State media reported on Tuesday that Dawood indicated there might be no changes to these financial policies in the upcoming budget for 2020-2021.

Dawood mentioned that the Ministry of Commerce is actively working on revising the tariff structure to facilitate local production and support the ‘Make in Pakistan Policy.’ He emphasized that the objective is to enhance local manufacturing, shifting the focus from imports to domestic production. “The government wants to increase customs duties instead of direct income tax and document non-tax businesses, bringing them into the tax net,” Dawood stated.

The advisor highlighted the transformative impact of the coronavirus pandemic, noting that the business landscape has fundamentally changed. “We are reviewing the recent situation; now the business process will be completely different,” he remarked. Dawood suggested that challenging times often present new opportunities, products, and ways of thinking, underscoring that the current situation is a prime opportunity for Pakistan to advance its ‘Make in Pakistan Policy.’

With many businesses on the brink of closure and numerous workers facing job insecurity, Dawood emphasized the necessity of a policy focused on domestic production. “Under these circumstances, the need of the hour is a policy whereby ‘We do not import, but make products in Pakistan,’” he asserted. This strategy aims to safeguard jobs and support local industries.

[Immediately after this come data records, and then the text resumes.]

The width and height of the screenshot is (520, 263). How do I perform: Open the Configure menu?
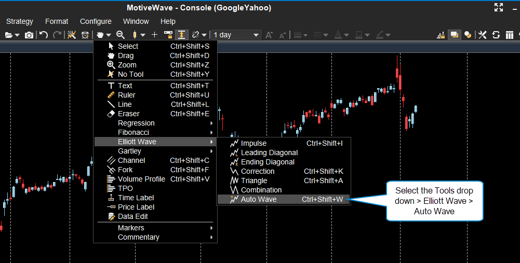point(96,21)
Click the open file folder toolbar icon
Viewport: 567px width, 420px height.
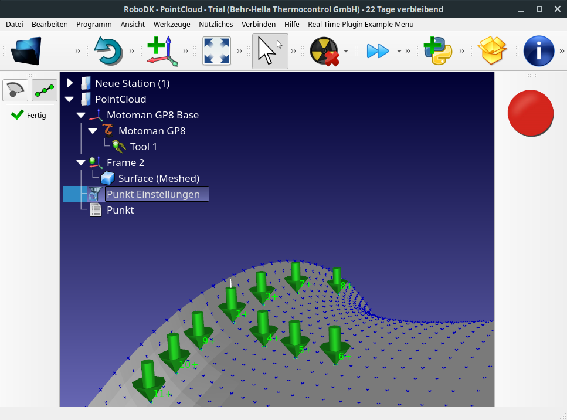[x=26, y=51]
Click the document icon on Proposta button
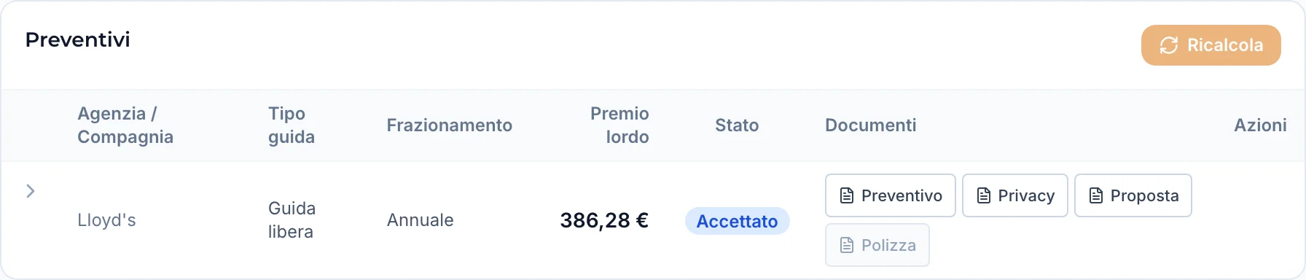1306x280 pixels. [1096, 195]
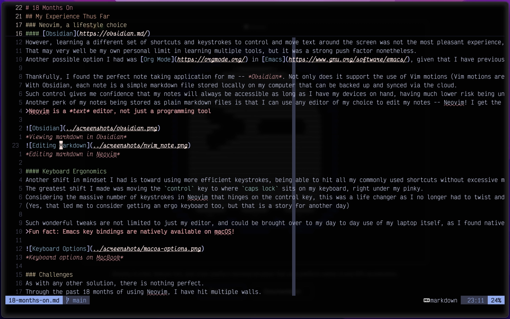This screenshot has height=319, width=510.
Task: Click the 'My Experience Thus Far' heading
Action: (68, 16)
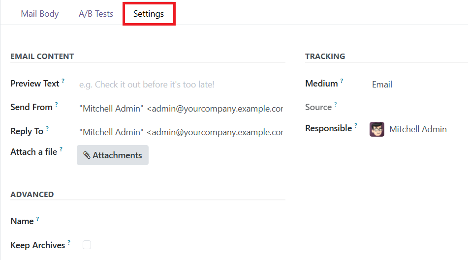The height and width of the screenshot is (260, 468).
Task: Click into the Preview Text input field
Action: (x=181, y=85)
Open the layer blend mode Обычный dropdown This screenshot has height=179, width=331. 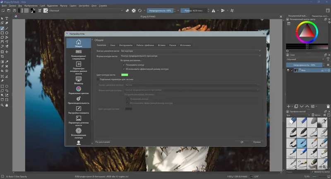[x=304, y=60]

Despite the challenges posed by the pandemic, Pakistan has managed to open various sectors, including information technology and services, attracting global interest in Pakistani products. Dawood noted that Pakistan is receiving substantial orders for face masks and sanitizers. Additionally, there has been significant demand for Hydroxychloroquine, with Pakistan exporting raw material to Germany and Turkey and shipping one million tablets to Saudi Arabia.

Dawood’s comments reflect a strategic pivot towards bolstering local industries and reducing reliance on imports. By maintaining current export tariffs and tax slabs, the government aims to provide stability while encouraging domestic production and innovation. The forthcoming budget will likely reflect these priorities, focusing on enhancing local manufacturing capabilities and expanding Pakistan’s footprint in global markets.